Assigned task 1: From the passage on Darwin's theory, reproduce word for word the part that opens with the words containing "Much hinged on" and closes with "at his theories.".
Assigned task 2: According to the passage on Darwin's theory, in what month and year did Alfred Russel Wallace write to Darwin asking for his opinion on a theory?
Assigned task 3: Write the next part of the passage on Darwin's theory, picking up after its final sentence.

[[ Excerpted text open ]]

It's not as if it took all this time to come up with his theories based on the evidence. Darwin appears to have rejected the prevailing Christian-influenced view of the world after his voyage, and after that used published works by other scientists to help formulate his view.
Most important was the work of Thomas Malthus on population. Malthus had argued that population increase was always checked by a limited food supply.
But Darwin's theory went much further - to provide an alternative explanation as to why each creature seemed supremely adapted to its environment.
He introduced the concept that the natural world was an arena of constant struggle between competing individuals where those best-adapted to their environments won the prize - survival.
Much hinged on the unique giant tortoises and finches to be found on the Galapagos Islands, each slightly different from examples to be found on other islands in the chain. Darwin formed the theory that the tortoises, for example, were descended from a single species and had adapted over the generations according to their surroundings.
This and his wider theory left no room for miracles, creation or even God - and meant man could no longer be viewed as separate from or above nature.
Darwin knew only too well how explosive this theory would be if he published it and it must have proved an extraordinary dilemma for this genteel Victorian gentleman.
And this dilemma began at home where Darwin's wife, Emma, who he had married in 1839, was a devout Christian, and continued into his social circle, where many of his friends were, to say the least, indignant at his theories.
By 1842 Darwin had a 'pencil sketch' of his theory, which had expanded into a 240 page essay by 1844. But still he sat on his secret, a strain which some have speculated led to his recurring poor health.
Then Darwin's hand was forced. For some time he had been corresponding with a fellow naturalist, Alfred Russel Wallace, but in June 1858 Wallace wrote to Darwin asking him for his opinion on a theory that almost exactly mirrored his own work.
Finally, and perhaps horrified at being scooped, Darwin acted, and his theory, along with supporting work by Wallace, was announced to the Linnean Society in London the following month.

[[ Excerpted text closed ]]
[[ Data block open ]]

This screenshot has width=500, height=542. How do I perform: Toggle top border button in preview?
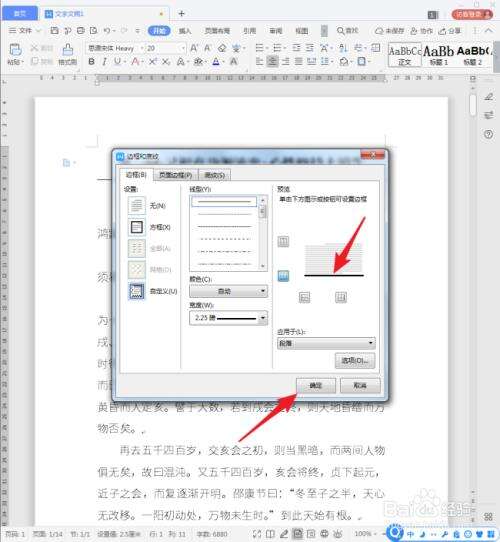point(283,241)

[[ Data block closed ]]

Task output 1:
Much hinged on the unique giant tortoises and finches to be found on the Galapagos Islands, each slightly different from examples to be found on other islands in the chain. Darwin formed the theory that the tortoises, for example, were descended from a single species and had adapted over the generations according to their surroundings.
This and his wider theory left no room for miracles, creation or even God - and meant man could no longer be viewed as separate from or above nature.
Darwin knew only too well how explosive this theory would be if he published it and it must have proved an extraordinary dilemma for this genteel Victorian gentleman.
And this dilemma began at home where Darwin's wife, Emma, who he had married in 1839, was a devout Christian, and continued into his social circle, where many of his friends were, to say the least, indignant at his theories.

Task output 2: June 1858

Task output 3:
Darwin's face adorns a £10 note
The announcement caused little more than a ripple, but Darwin threw himself into finishing his book and it was finally published in 1859.
The result was the most controversial and discussed scientific book ever written, and it was so popular it had to be re-printed several times.
But with publication came the inevitable backlash, led by the Church of England.
His seminal work published, Darwin retreated from the limelight, leaving others, such as Thomas Huxley, who earned the nickname Darwin's Bulldog to champion his cause in the face of controversy.
While controversy raged, Darwin returned to the theories he put forward in Origin to explore than further in more books, in particular The Descent of Man and Selection in Relation to Sex (1872), which put forward the theory that man was descended from apes.
But for the last ten years of his life he left the evolutionary debate behind, preferring to concentrate on botanical research. Oddly, his at times fragile health improved over this period, perhaps an indication of the great strain of his personal dilemma.
Darwin died at his home in Downe, Kent, on 19 April 1882 and was given a state funeral after which his body was laid to rest in Westminster Abbey, close to the grave of Sir Isaac Newton.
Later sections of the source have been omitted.